El rincón costero que combina paisajes y relax a pocos kilómetros de CABA
El rincón costero que combina paisajes y relax a pocos kilómetros de CABA
En plena Costa Atlántica, un destino de perfil bajo comenzó a ganar protagonismo entre quienes priorizan naturaleza, tranquilidad y experiencias al aire libre. Playas amplias, atardeceres sobre el mar, vegetación frondosa y el sonido constante de las aves componen un escenario que se repite como una postal difícil de olvidar, incluso fuera de la temporada estival.

Este refugio conserva una identidad marcada por lo familiar y lo auténtico, una característica cada vez más valorada por los viajeros que buscan escapar del ruido urbano sin alejarse demasiado de los grandes centros emisores. Su ritmo calmo, su entorno natural y su funcionamiento durante todo el año lo posicionan como una alternativa que gana terreno, especialmente en fines de semana largos y escapadas cortas.

Recién al internarse en el sur bonaerense aparece su nombre: Dunamar, el lugar elegido por Ernesto Gesell para pasar sus últimos años. Ubicado junto a Claromecó, este enclave costero mantiene el espíritu de los antiguos pueblos de playa, con una propuesta turística que combina naturaleza, actividades recreativas y conexión con el entorno.

QUÉ SE PUEDE HACER EN DUNAMAR

Entre sus principales atractivos se destacan las extensas dunas que bordean el mar, ideales para la práctica de sandboard, y el arroyo Claromecó, que permite realizar paseos en kayak y pesca deportiva en un entorno natural prácticamente intacto.
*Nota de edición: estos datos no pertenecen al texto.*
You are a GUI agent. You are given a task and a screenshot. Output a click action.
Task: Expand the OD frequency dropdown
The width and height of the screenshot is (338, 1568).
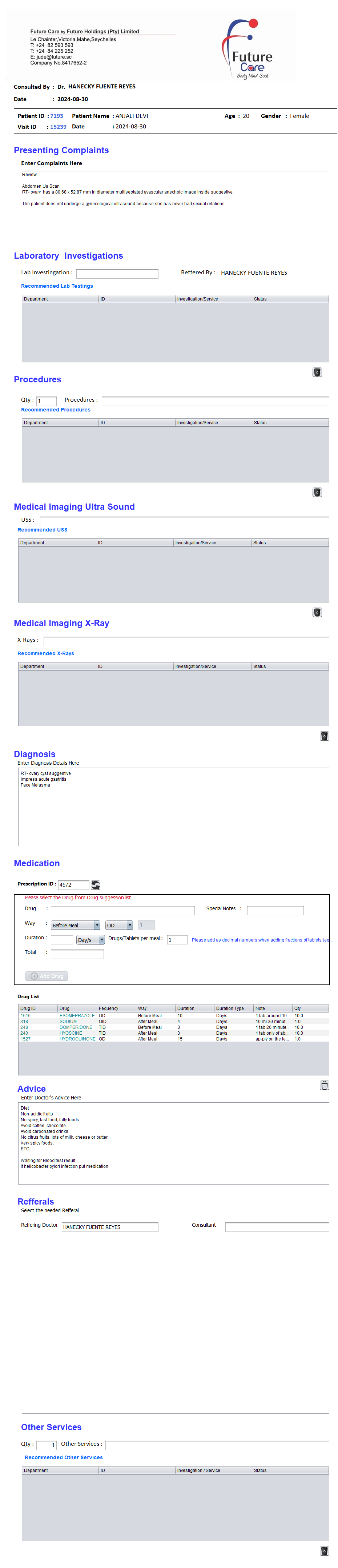click(x=119, y=925)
A pesar de su perfil tranquilo, la zona cuenta con accesos que facilitan la conexión con balnearios cercanos, a través de un puente vehicular y una pasarela peatonal construidos en las últimas décadas.

La propuesta turística está fuertemente vinculada al disfrute al aire libre. Además del sandboard, el destino ofrece senderos forestados que atraviesan más de 740 hectáreas de bosque, ideales para trekking, caminatas y recorridos en bicicleta, permitiendo al visitante sumergirse en un paisaje de calma y naturaleza.

Durante el verano, las cascadas naturales del arroyo se transforman en puntos de encuentro para refrescarse, mientras que la pesca deportiva convoca tanto a aficionados como a visitantes experimentados. La combinación de mar, bosque y cursos de agua convierte a Dunamar en un destino versátil, apto para diferentes perfiles de viajeros.

La agenda se completa con propuestas culturales y tradicionales que refuerzan la identidad local. Eventos como “Semana Santa frente al mar” integran gastronomía, comercio y espectáculos artísticos, mientras que el tradicional Vía Crucis viviente, que se celebra en el cercano balneario de Orense, convoca a visitantes de toda la región. A estas experiencias se suma el turismo rural en localidades cercanas como Copetonas, Cascallares, San Mayol y San Francisco de Bellocq.

CÓMO LLEGAR A DUNAMAR

Para quienes planifican una visita desde la Ciudad de Buenos Aires, el acceso es simple. El recorrido se inicia por la Ruta Nacional 3 hasta Azul, continúa por la Ruta Provincial 85 hasta Tres Arroyos y finaliza por la Ruta Provincial 73 hasta Claromecó. Desde allí, cruzando el arroyo por el puente vehicular o la pasarela peatonal, se llega a Dunamar, un destino que combina cercanía, naturaleza y un encanto que se descubre de a poco.